Exercise goal » Check every line of the data for the word "Viewport", and copy those that have it.

---- The input

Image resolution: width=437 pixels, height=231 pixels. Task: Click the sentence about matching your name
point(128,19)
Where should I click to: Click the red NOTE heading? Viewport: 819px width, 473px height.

--------
---- The input

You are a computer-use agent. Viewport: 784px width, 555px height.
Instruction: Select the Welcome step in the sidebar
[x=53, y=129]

--------

Solved problem »
Where should I click to: Click the red NOTE heading? Viewport: 819px width, 473px height.
You are a computer-use agent. Viewport: 784px width, 555px height.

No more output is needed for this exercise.